🤖 AI Summary
This work addresses the challenges of salient object detection in optical remote sensing imagery, where large scale variations and complex backgrounds hinder existing methods from effectively modeling geometric structures and fine-grained details, often yielding incomplete detection results. To overcome these limitations, the authors propose G2HFNet, a novel architecture built upon the Swin Transformer backbone that introduces, for the first time, a geometry-granularity-aware mechanism. The model incorporates a hierarchical feature fusion framework comprising four key components: Multi-scale Detail Enhancement (MDE), Dual-branch Geometry-Granularity Complementary (DGC), Deep Semantic Perception (DSP), and Local-Global Guided Fusion (LGF). Extensive experiments demonstrate that G2HFNet significantly outperforms state-of-the-art methods across multiple remote sensing datasets, particularly excelling in complex scenes by producing more complete and accurate saliency maps.
📝 Abstract
Remote sensing images captured from aerial perspectives often exhibit significant scale variations and complex backgrounds, posing challenges for salient object detection (SOD).
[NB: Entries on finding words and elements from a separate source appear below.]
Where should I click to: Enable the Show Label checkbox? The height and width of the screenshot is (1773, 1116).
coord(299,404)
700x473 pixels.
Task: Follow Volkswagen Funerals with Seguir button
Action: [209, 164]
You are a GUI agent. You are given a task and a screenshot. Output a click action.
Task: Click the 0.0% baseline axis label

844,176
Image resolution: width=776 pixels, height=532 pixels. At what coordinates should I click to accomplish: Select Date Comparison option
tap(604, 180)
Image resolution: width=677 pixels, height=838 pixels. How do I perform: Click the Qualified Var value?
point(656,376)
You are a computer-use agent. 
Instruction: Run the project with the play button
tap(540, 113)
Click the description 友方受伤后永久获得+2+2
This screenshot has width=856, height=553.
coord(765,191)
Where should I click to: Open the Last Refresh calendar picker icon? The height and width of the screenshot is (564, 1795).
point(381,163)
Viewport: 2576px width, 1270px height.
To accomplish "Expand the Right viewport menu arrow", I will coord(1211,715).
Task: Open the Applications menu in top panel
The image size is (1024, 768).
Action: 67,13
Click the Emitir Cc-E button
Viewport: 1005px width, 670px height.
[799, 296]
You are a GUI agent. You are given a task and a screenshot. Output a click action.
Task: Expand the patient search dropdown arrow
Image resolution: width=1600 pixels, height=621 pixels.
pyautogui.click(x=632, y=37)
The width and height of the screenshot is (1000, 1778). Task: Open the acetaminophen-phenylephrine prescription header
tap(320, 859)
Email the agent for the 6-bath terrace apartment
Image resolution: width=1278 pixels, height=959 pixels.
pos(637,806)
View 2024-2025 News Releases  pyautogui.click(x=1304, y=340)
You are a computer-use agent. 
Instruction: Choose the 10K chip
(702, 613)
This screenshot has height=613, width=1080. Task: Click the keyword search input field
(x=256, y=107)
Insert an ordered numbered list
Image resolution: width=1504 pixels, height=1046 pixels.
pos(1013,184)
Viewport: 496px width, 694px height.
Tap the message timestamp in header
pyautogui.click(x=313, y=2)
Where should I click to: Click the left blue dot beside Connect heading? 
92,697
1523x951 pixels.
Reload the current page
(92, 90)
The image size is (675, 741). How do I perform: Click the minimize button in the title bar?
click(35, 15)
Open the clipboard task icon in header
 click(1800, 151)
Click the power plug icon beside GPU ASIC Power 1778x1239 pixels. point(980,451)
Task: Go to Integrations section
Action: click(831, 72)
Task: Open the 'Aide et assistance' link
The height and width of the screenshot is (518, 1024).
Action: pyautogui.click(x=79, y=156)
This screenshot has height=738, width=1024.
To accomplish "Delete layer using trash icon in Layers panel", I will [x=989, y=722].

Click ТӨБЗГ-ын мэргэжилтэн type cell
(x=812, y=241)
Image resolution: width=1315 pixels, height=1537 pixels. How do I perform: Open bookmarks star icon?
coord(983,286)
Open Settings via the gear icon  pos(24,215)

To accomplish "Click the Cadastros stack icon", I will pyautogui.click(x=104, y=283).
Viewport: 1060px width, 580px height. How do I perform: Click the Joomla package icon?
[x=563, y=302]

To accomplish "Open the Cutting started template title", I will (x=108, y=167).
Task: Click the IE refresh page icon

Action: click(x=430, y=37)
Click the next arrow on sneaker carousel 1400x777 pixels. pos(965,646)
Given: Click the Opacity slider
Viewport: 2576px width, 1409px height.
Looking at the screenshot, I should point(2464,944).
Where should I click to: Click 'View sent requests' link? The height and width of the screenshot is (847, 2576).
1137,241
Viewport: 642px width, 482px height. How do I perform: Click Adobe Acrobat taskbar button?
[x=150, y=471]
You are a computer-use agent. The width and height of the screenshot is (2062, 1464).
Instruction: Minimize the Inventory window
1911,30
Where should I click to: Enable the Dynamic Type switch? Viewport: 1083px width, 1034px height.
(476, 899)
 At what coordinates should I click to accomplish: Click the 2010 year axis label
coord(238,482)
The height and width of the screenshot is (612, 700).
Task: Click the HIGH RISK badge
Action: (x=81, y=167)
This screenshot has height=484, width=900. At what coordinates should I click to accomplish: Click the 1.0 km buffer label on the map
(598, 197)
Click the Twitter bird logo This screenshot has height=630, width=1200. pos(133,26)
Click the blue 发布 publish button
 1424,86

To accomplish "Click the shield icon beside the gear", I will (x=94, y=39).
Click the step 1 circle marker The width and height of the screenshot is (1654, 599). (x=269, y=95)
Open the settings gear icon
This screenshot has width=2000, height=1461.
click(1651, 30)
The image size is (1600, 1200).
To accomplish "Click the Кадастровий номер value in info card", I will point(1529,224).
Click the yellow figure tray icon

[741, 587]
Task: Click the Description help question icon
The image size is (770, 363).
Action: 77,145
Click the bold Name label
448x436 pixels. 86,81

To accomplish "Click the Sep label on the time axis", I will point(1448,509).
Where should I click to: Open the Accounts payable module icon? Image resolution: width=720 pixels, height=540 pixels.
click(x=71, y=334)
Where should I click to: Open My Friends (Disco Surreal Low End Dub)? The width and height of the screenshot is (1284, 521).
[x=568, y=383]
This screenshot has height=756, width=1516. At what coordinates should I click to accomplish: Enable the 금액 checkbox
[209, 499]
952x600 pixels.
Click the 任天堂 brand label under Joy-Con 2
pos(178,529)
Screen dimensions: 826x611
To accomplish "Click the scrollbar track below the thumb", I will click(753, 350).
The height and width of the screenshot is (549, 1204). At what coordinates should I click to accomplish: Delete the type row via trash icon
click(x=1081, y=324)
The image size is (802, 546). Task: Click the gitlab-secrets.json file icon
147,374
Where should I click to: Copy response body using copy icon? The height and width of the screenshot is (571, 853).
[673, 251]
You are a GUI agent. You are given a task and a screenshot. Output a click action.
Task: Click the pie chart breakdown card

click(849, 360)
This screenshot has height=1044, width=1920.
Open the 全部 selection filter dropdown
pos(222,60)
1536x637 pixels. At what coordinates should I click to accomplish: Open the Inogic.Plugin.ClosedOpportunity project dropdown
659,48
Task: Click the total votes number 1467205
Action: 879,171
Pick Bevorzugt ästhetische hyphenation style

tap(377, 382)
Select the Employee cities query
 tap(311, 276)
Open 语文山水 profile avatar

Existing methods typically extract multi-level features at a single scale using uniform attention mechanisms, leading to suboptimal representations and incomplete detection results. To address these issues, we propose a GeoGran-Aware Hierarchical Feature Fusion Network (G2HFNet) that fully exploits geometric and granular cues in optical remote sensing images. Specifically, G2HFNet adopts Swin Transformer as the backbone to extract multi-level features and integrates three key modules: the multi-scale detail enhancement (MDE) module to handle object scale variations and enrich fine details, the dual-branch geo-gran complementary (DGC) module to jointly capture fine-grained details and positional information in mid-level features, and the deep semantic perception (DSP) module to refine high-level positional cues via self-attention. Additionally, a local-global guidance fusion (LGF) module is introduced to replace traditional convolutions for effective multi-level feature integration. Extensive experiments demonstrate that G2HFNet achieves high-quality saliency maps and significantly improves detection performance in challenging remote sensing scenarios.